Houston, TX — METERING.COM — 28 November 2008 – The Electric Reliability Council of Texas (ERCOT) has announced that its grid project, known as the nodal system for managing power line congestion has significantly gone over budget and will eventually cost some US$660 million — up from originally estimated cost of US$319 million — with completion delayed from January 2009 until December 2010.

ERCOT ascribe these setbacks to problems with software development.

“We had not planned to announce the new schedule or budget until completion of the commission’s cost-benefit analysis update,” ERCOT Chief Executive Bob Kahn has stated, but commissioners recently said they needed more information as they review two other ERCOT requests related to the project.

The nodal system is meant to give ERCOT more information about congestion in transmission lines and greater flexibility to fix it.

The state is divided into five “congestion management zones.” Each has its own price for wholesale power based on the availability of electricity in the area and the capacity of the lines to move the power. Congestion leads to higher costs as companies have to bypass bottlenecks to get power to users. Those higher costs generally are spread throughout the entire grid.

The nodal system will create about 4000 points, or nodes, each with its own price for power based on power availability and congestion. The nodes likely will be major switching stations or individual power plants.

The system, which is software intensive, will limit the congestion costs to smaller geographical areas and create incentives for power plant operators to invest in projects to relieve congestion.

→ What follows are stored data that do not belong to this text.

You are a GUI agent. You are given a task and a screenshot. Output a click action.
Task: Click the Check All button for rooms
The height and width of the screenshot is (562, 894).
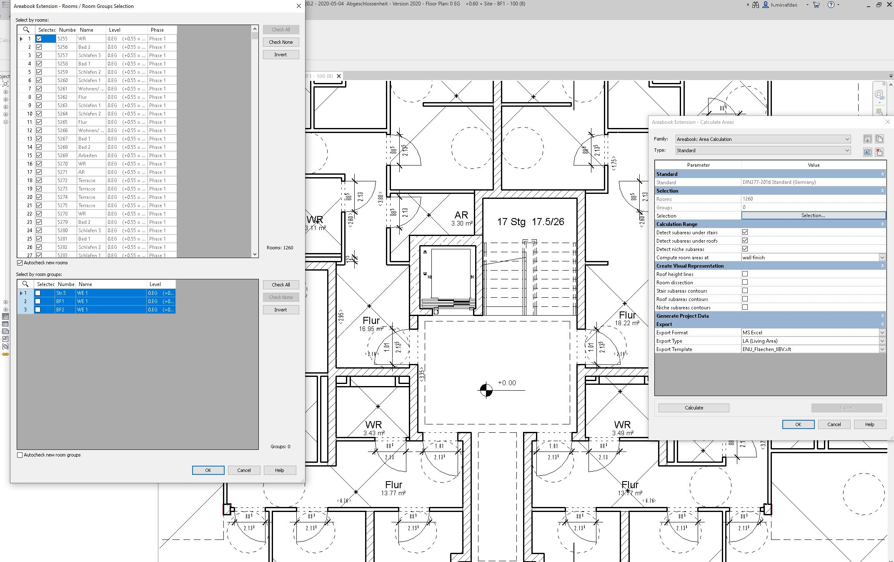(280, 29)
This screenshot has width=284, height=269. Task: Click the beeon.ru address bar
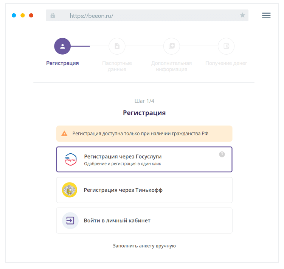click(147, 16)
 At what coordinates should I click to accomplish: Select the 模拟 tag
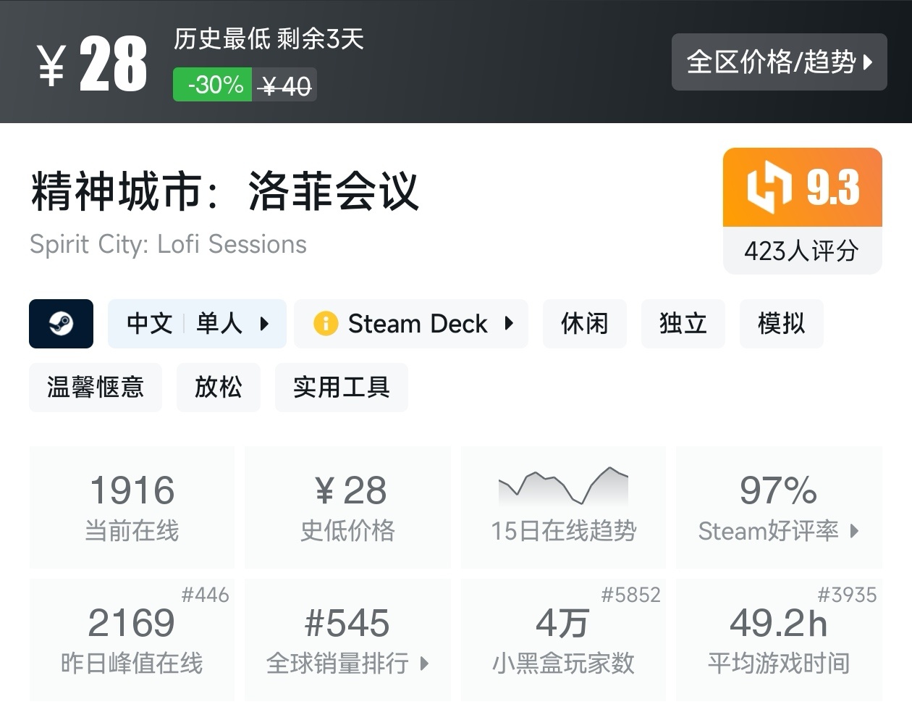pos(781,324)
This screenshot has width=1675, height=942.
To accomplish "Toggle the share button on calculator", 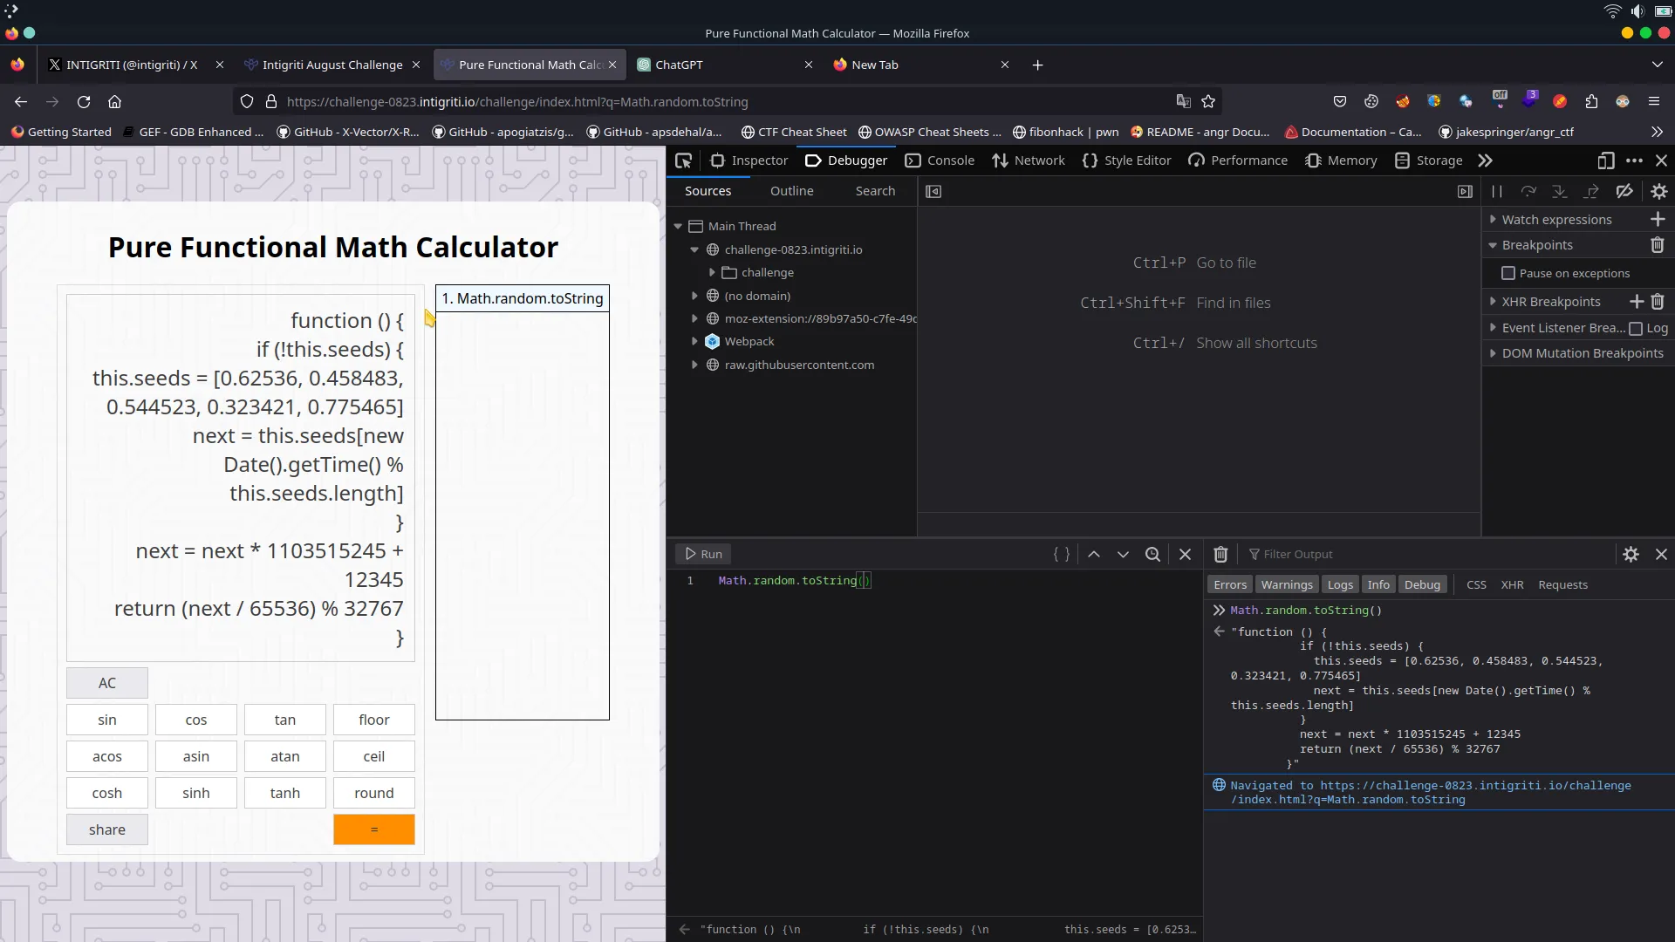I will [106, 828].
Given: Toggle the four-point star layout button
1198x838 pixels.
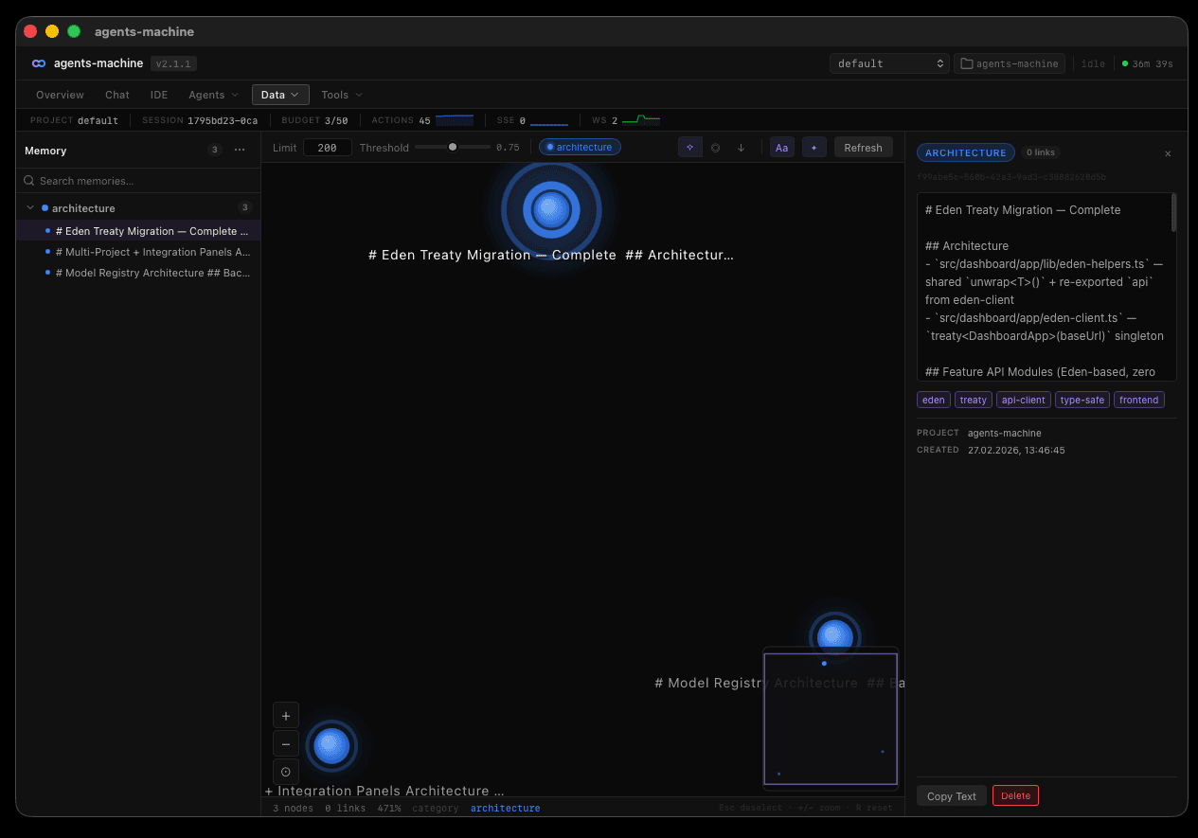Looking at the screenshot, I should pyautogui.click(x=690, y=148).
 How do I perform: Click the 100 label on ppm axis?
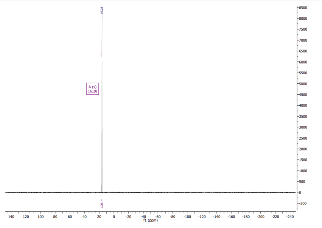40,217
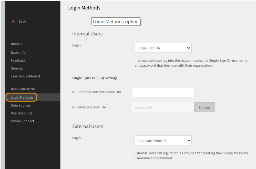Click the INTEGRATIONS section header in sidebar
Viewport: 256px width, 169px height.
click(23, 89)
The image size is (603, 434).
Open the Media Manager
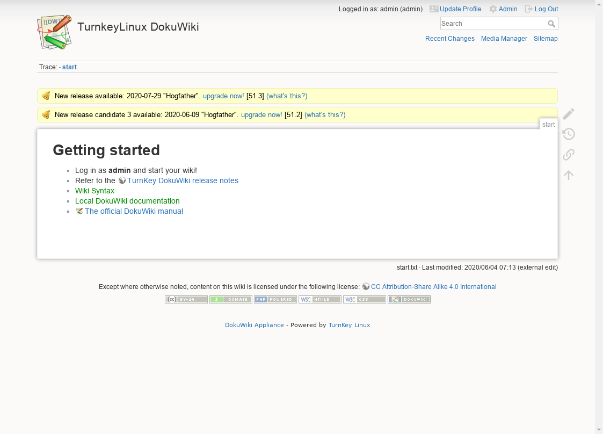tap(504, 39)
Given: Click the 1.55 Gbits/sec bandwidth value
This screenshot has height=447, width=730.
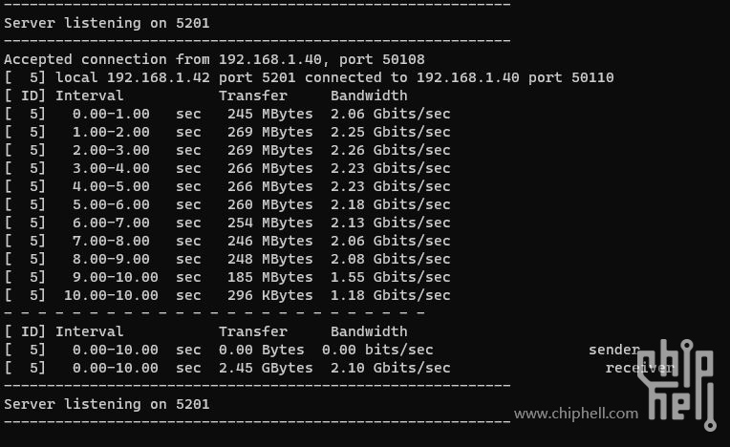Looking at the screenshot, I should [390, 277].
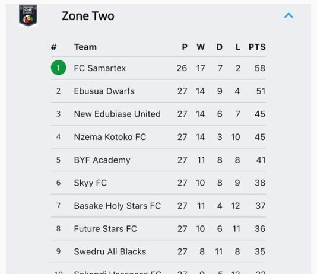Screen dimensions: 317x274
Task: Click the P played column header
Action: pyautogui.click(x=185, y=47)
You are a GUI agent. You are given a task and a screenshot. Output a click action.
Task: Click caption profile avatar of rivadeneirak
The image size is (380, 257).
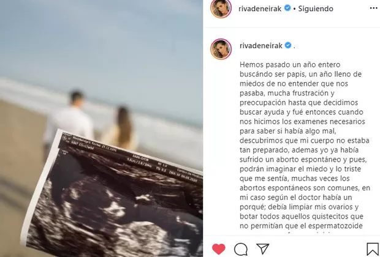221,49
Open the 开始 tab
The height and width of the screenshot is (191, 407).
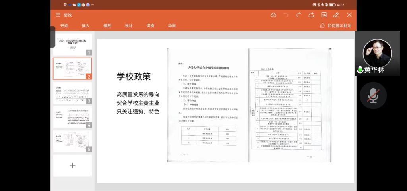pyautogui.click(x=64, y=26)
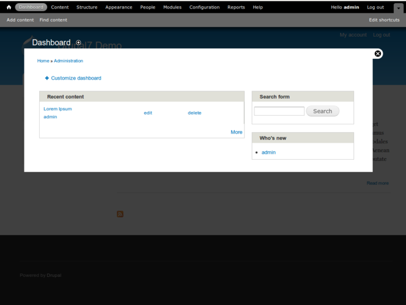Open admin user in Who's new

268,153
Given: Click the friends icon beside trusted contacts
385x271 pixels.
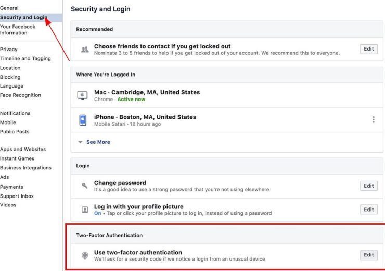Looking at the screenshot, I should [85, 50].
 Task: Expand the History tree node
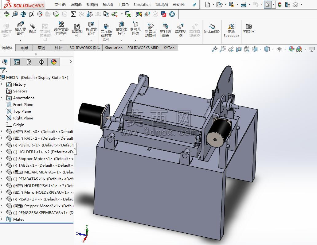click(2, 84)
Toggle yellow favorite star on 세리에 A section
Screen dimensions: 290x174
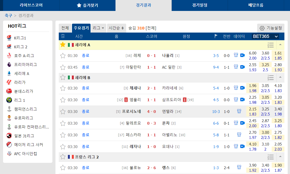click(63, 45)
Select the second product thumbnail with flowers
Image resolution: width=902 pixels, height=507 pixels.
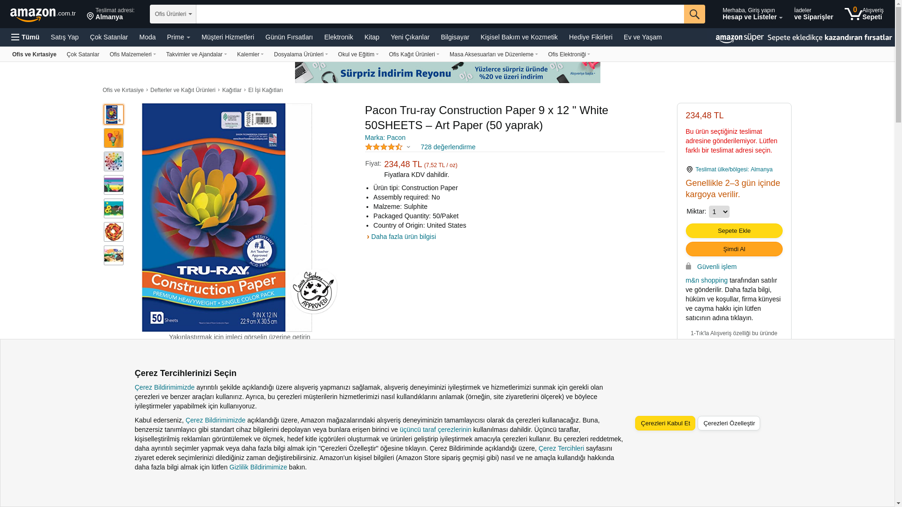tap(113, 138)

Customers in areas of higher congestion likely will see higher prices until the congestion is relieved. Customers in areas where congestion isn’t a factor may see their prices decrease.

Steve Madden, senior vice president of wholesale supply for StarTex Power, a Houston-based electric retailer, has expressed concern that the rising costs may not be accepted by Texan consumers. Houston-area customers may already be on the hook to help cover some US$750 million in Hurricane Ike-related damage to the power grid, state-wide customers are being asked to pay up to US$5  billion to build power lines to carry wind-generated power from West Texas to the rest of the state, and plans to roll out so-called smart meters to homes and businesses could cost more than US$1 billion, Madden said.